▸ Prompt
Below are the records; print exactly the lines from the one with "Select the Security Risks content value" through the last, both included, and leave the pictures out.

-----

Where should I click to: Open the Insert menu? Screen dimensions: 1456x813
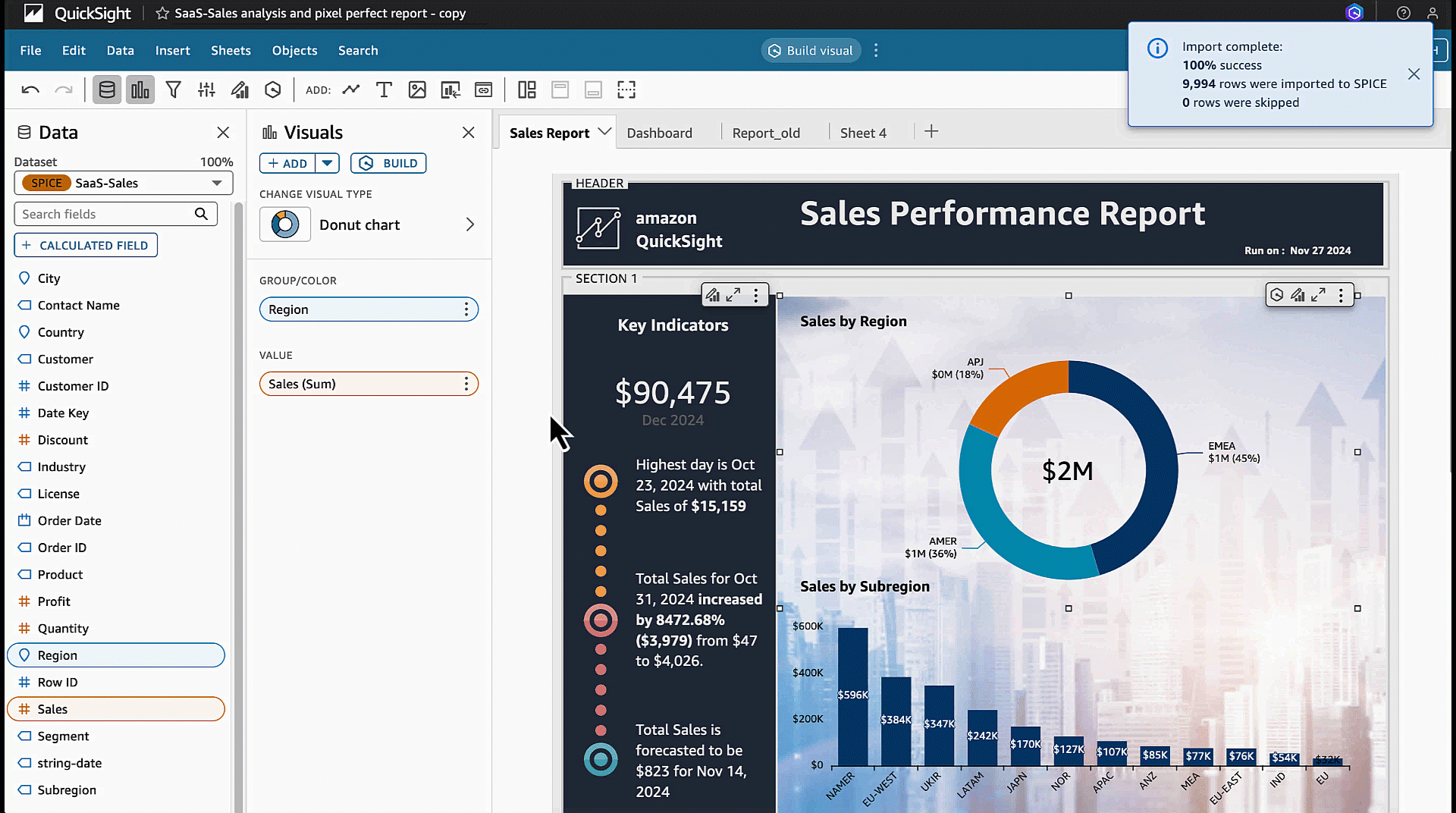[x=172, y=51]
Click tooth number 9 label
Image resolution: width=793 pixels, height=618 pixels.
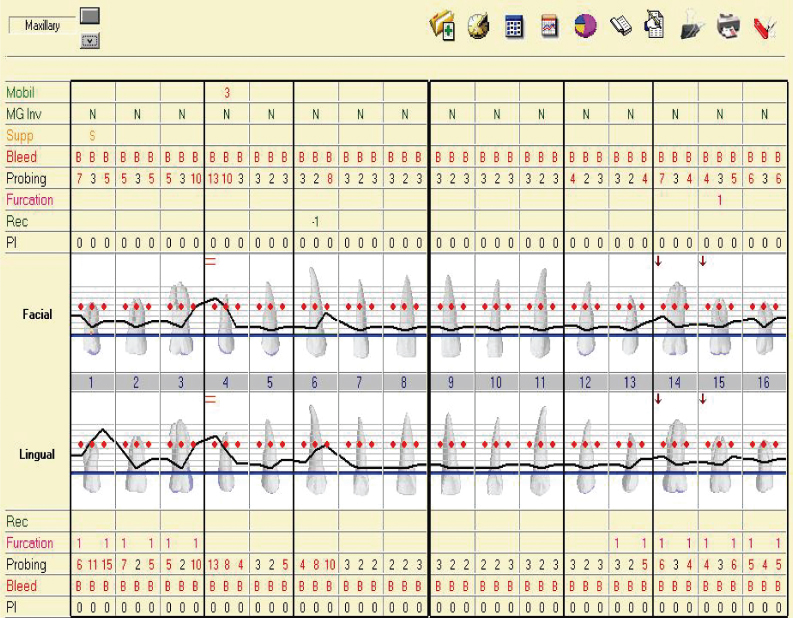coord(451,382)
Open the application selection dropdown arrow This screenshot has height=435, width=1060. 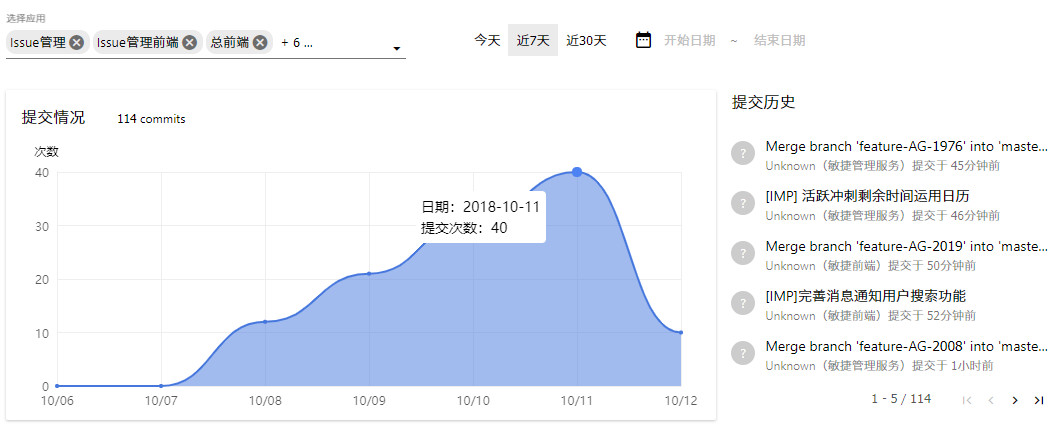(396, 49)
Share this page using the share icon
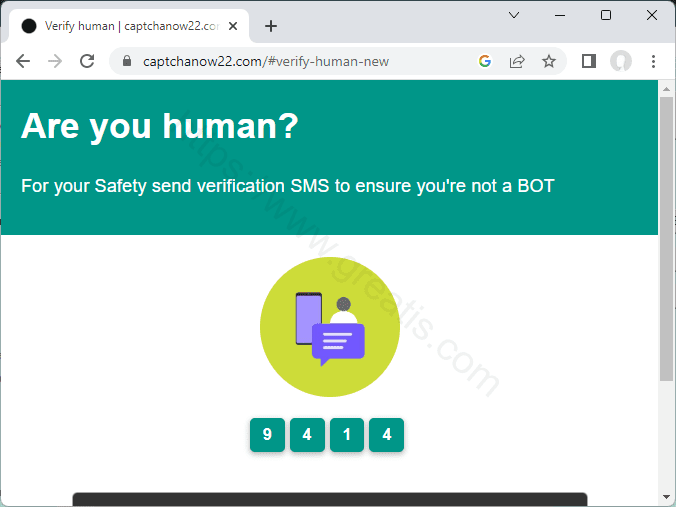Screen dimensions: 676x507 click(517, 61)
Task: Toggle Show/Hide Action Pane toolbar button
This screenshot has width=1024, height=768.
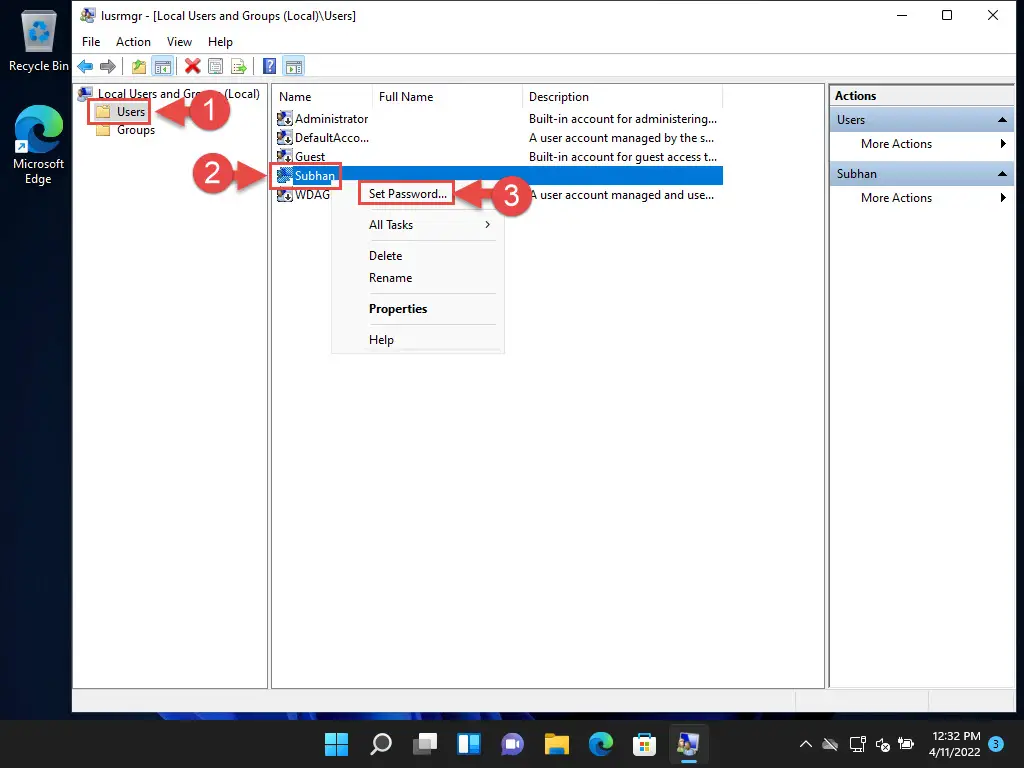Action: click(293, 67)
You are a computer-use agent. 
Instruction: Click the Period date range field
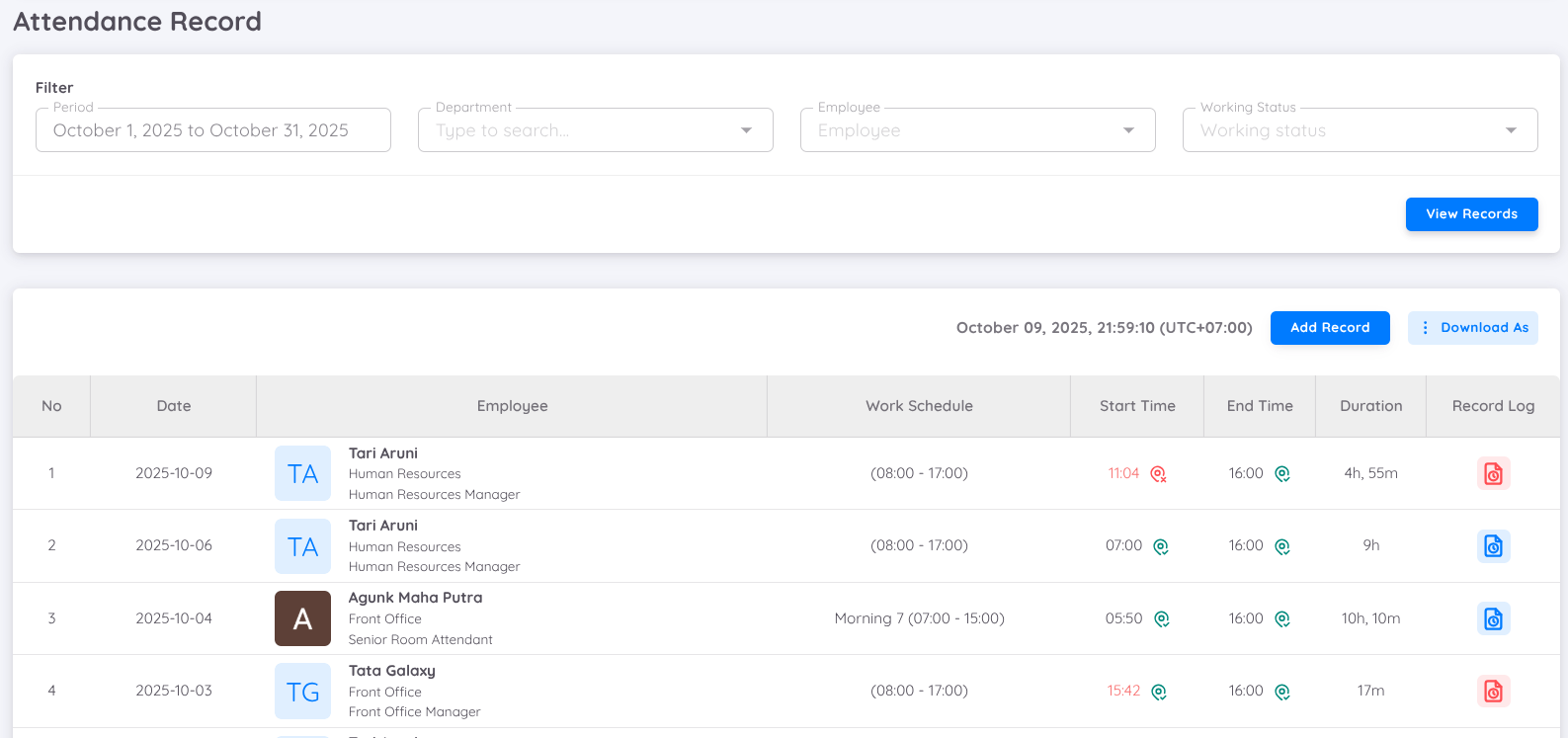213,130
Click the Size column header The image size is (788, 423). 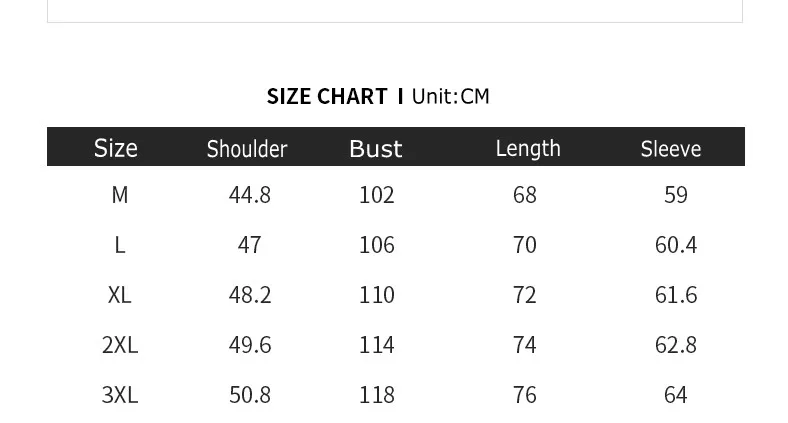tap(116, 149)
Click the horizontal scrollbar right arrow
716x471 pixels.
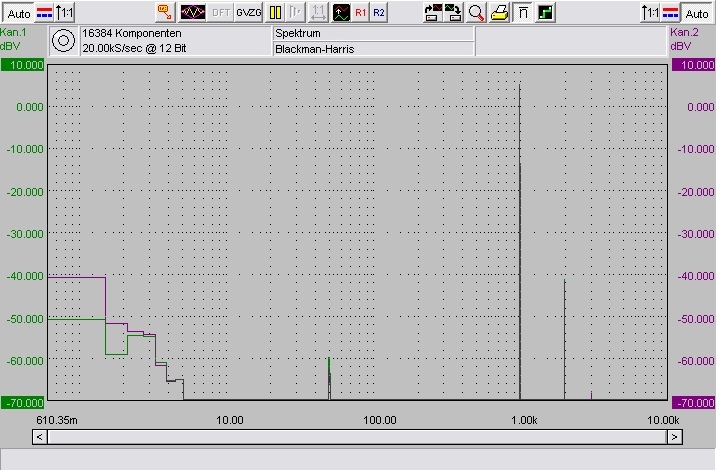[675, 437]
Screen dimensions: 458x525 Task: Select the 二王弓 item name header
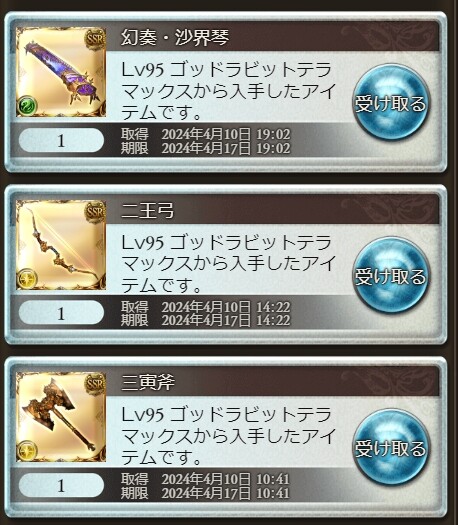point(272,210)
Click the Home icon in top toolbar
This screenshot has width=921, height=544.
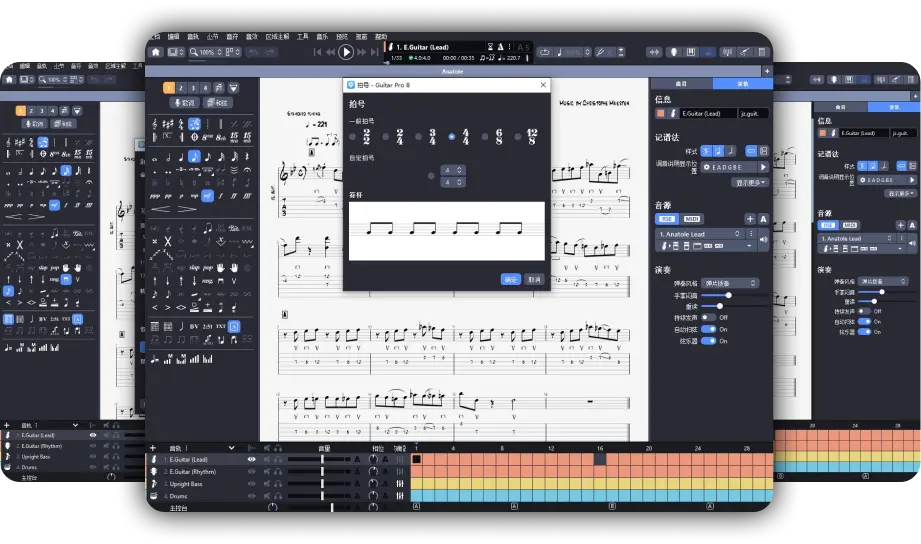(x=155, y=52)
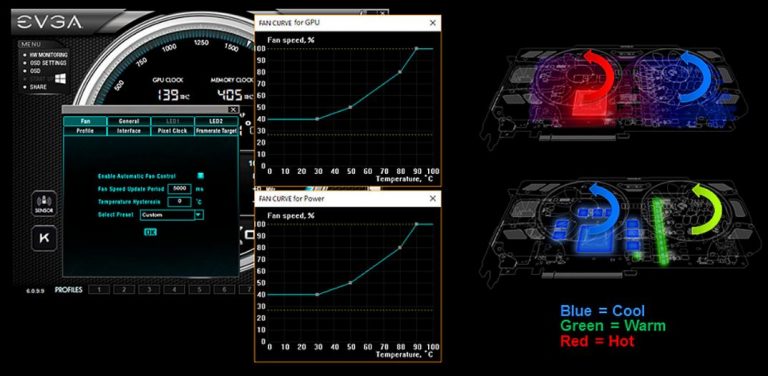
Task: Select the Framerate Target tab
Action: pyautogui.click(x=216, y=131)
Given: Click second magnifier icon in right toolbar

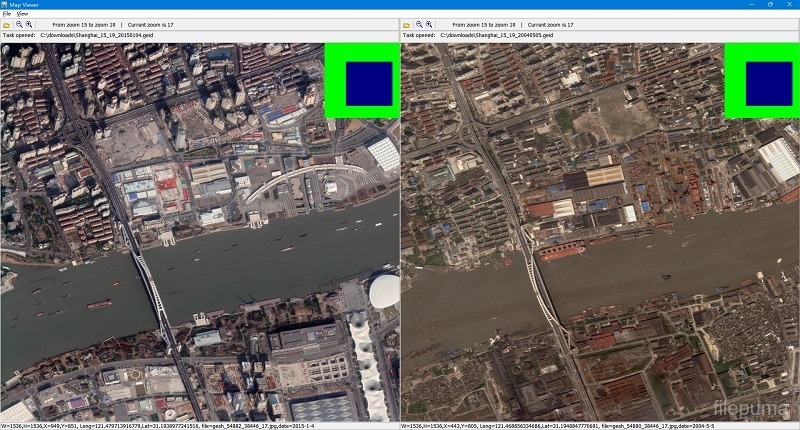Looking at the screenshot, I should click(429, 24).
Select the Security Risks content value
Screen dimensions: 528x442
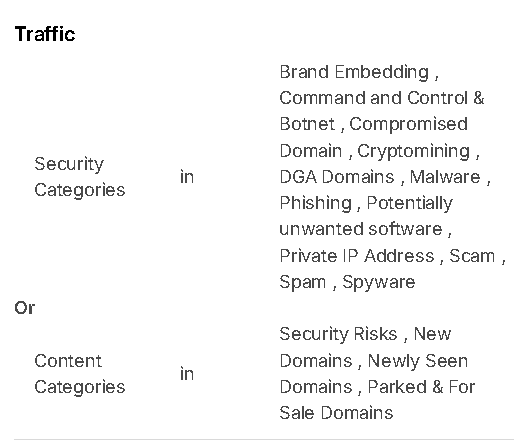click(x=338, y=334)
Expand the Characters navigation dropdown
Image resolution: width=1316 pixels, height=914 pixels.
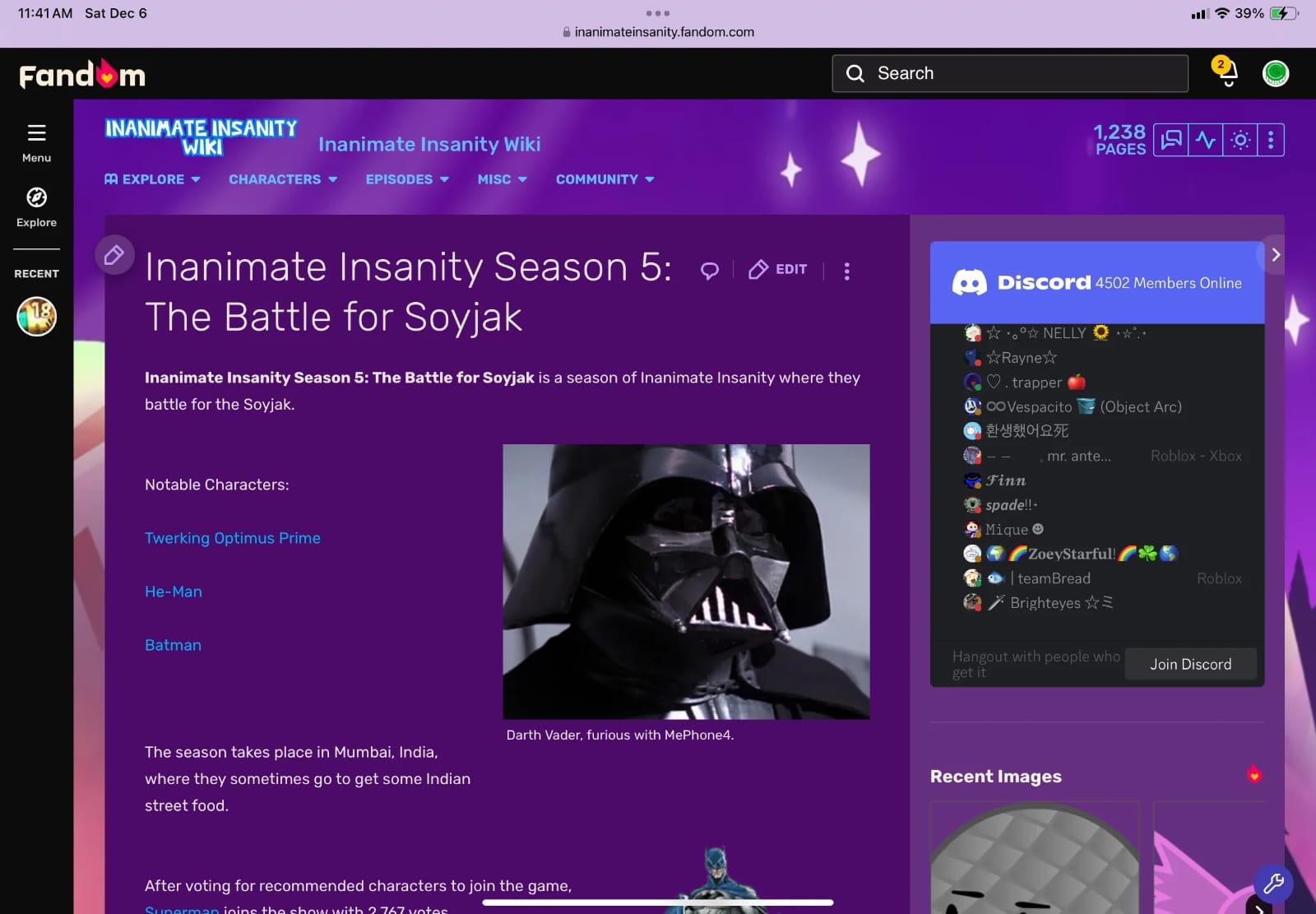tap(282, 179)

-----

▸ Solution to the problem
Select the Security Risks content value
Screen dimensions: 528x442
click(x=338, y=334)
Expand the Characters navigation dropdown
Image resolution: width=1316 pixels, height=914 pixels.
tap(282, 179)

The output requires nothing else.